An exact copy of every entry below is required, and no picture may appear in it.
━━━━━ Material for this task ━━━━━
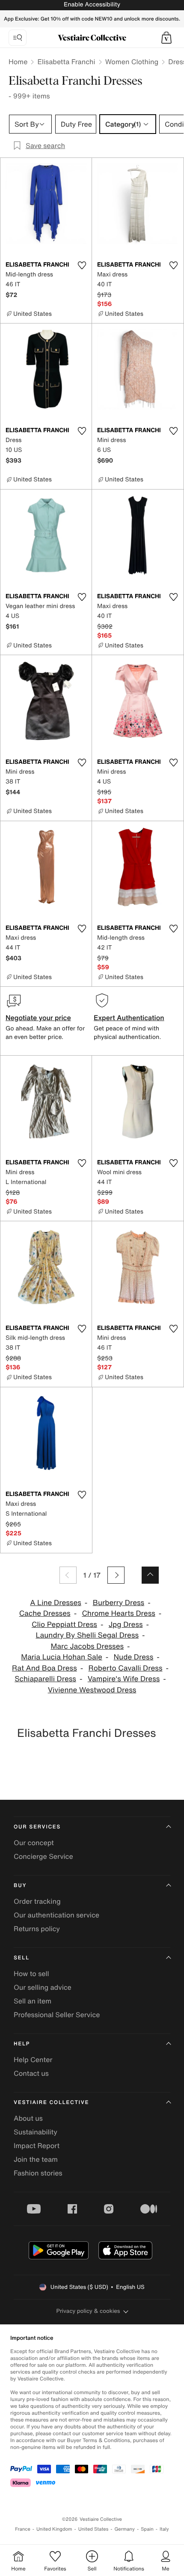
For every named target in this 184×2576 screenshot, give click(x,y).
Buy (20, 1885)
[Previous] (68, 1575)
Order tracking (37, 1901)
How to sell (31, 1973)
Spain (147, 2529)
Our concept (34, 1842)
━━━━━
Result of this task:
For every named target in this 184×2576 screenshot, give click(x,y).
Buy (20, 1885)
[Previous] (68, 1575)
Order tracking (37, 1901)
How to sell (31, 1973)
Spain (147, 2529)
Our concept (34, 1842)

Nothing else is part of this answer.